We live in a land where people are continuously researching and devising new ways to measure the effectiveness of whatever they are developing, doing, or selling. Performing a market analysis will help determine if there is a market for what you are considering doing. Decisions are made based on what people are buying or downloading according to their felt need. Why invest in what people aren’t shopping for? Wouldn’t that be a ridiculous investment of our time and our resources?
What about loneliness? If you consider all things people are drinking, ingesting, injecting, digesting, inhaling, playing, working at, watching, or laughing at in order to feel better…each one has turned into million and billion-dollar industries. But do we consider the outcomes of these measures? Do any of them cure loneliness? People are getting rich off people’s felt loneliness and our addictions are just multiplying.
Why buy what doesn’t satisfy? Why invest in what just leaves you feeling lonely or worse? When I’m feeling lonely, only one thing satisfies me and rids me of my loneliness. Relationships. Developing a connected relationship with God satisfies my deepest emotional and relational needs. Once I’ve been satisfied and filled with God’s love, I can’t contain it. The Spirit of God compels me to reach out in love to connect with the people around me who also need to feel known, valued, connected, and loved. God’s love cannot be contained. It’s a love that keeps on giving. It must relationally be lived out and shared from moment to moment.
If you want to do some research, put on your noticer glasses. Look around to see how long it takes for you to find someone who looks lonely or disconnected. Or just spend a day looking around to see how many lonely and disconnected people you find. Don’t assume that people who are gainfully employed aren’t lonely. Don’t assume people who are married feel loved and connected. Don’t assume people who are wearing ear buds or are looking at their cell phones aren’t feeling lonely.
Then take the next step. Try to find a way to connect and find common ground with them. Share something you have with them, or ask them a question that makes them think, wonder, or share something from their life. Linger through quiet, awkward, or anxious feelings until you get some chances to build some connection bridges. Do some research exploring your shift from not noticing, ignoring people, and staying comfortable to taking action to connect with people who need to know someone cares and that God cares. Pay attention to the outcome and impact on you and on others.

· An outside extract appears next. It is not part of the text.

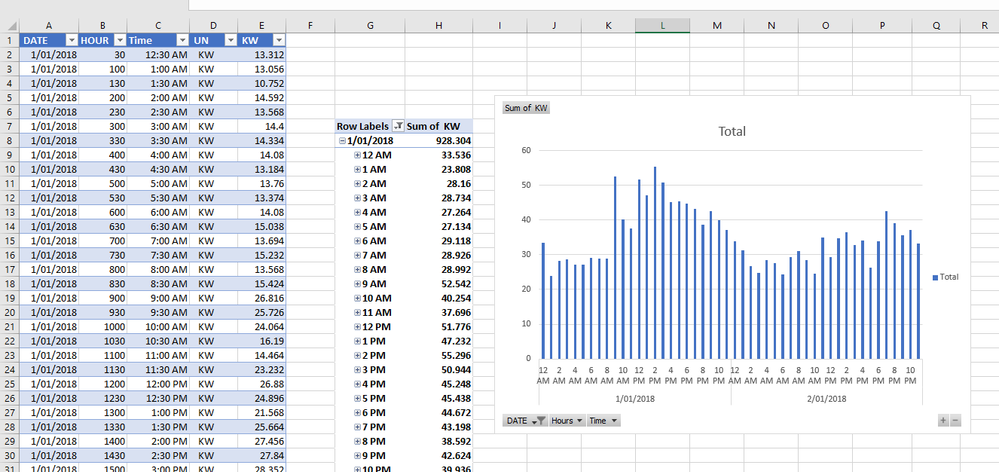Select column L header
Viewport: 999px width, 472px height.
[662, 25]
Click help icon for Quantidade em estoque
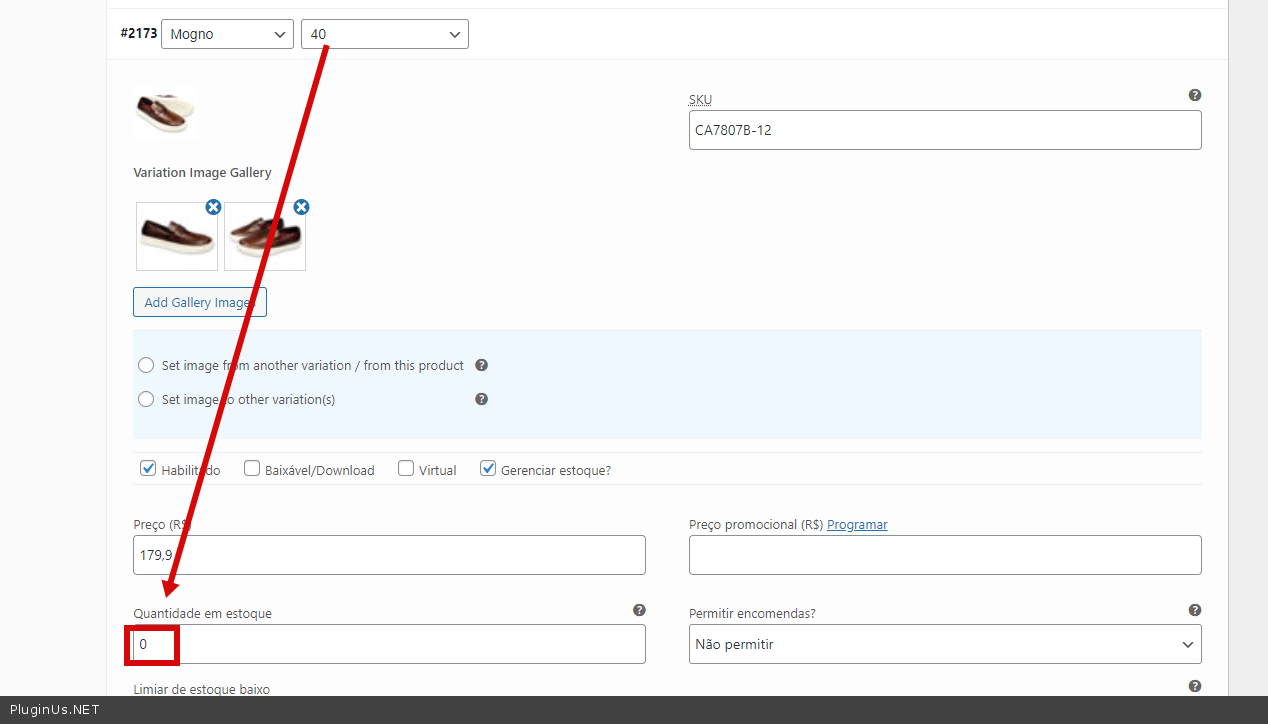Viewport: 1268px width, 724px height. coord(639,610)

But don’t do it because Glenn recommended it. Let your faith inspire you and compel you into the lives of hurting and lonely people Jesus died for. Ask the Holy Spirit to lead you to someone each day that needs to experience Jesus with skin on. Resist the urge to shrink back, just talk to people you already know, or reinforce your well-established defense mechanisms.

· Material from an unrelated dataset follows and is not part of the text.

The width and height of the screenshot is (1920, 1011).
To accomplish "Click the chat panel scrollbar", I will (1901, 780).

Sometimes I look for guaranteed success in order to take the plunge into the unknown with people. Then I don’t talk with them or do something new. But what if people are dying of loneliness while I’m coddling my comfort zone? What kind of faith is that? I guess if I need to have a favorable outcome in order to relationally invest in someone who appears to be lonely or disconnected, then I’m not really being Spirit-driven. I’m being outcome driven. If I think I need to feel good to do it, I’m in sad shape.
But as the Holy Spirit disrupts my comfort zone, I’m learning so much about God, people, and myself. Although it’s almost impossible to measure spiritual impact, I’m watching God and people grow me and change me one encounter at a time. The more time I invest in getting to know people, the less time I have to feel sorry for myself or to feel lonely. Here’s my invitation and challenge.
Come join me.
Let’s crush loneliness in our community.
Let go and watch what the Holy Spirit does as we reach out together in love.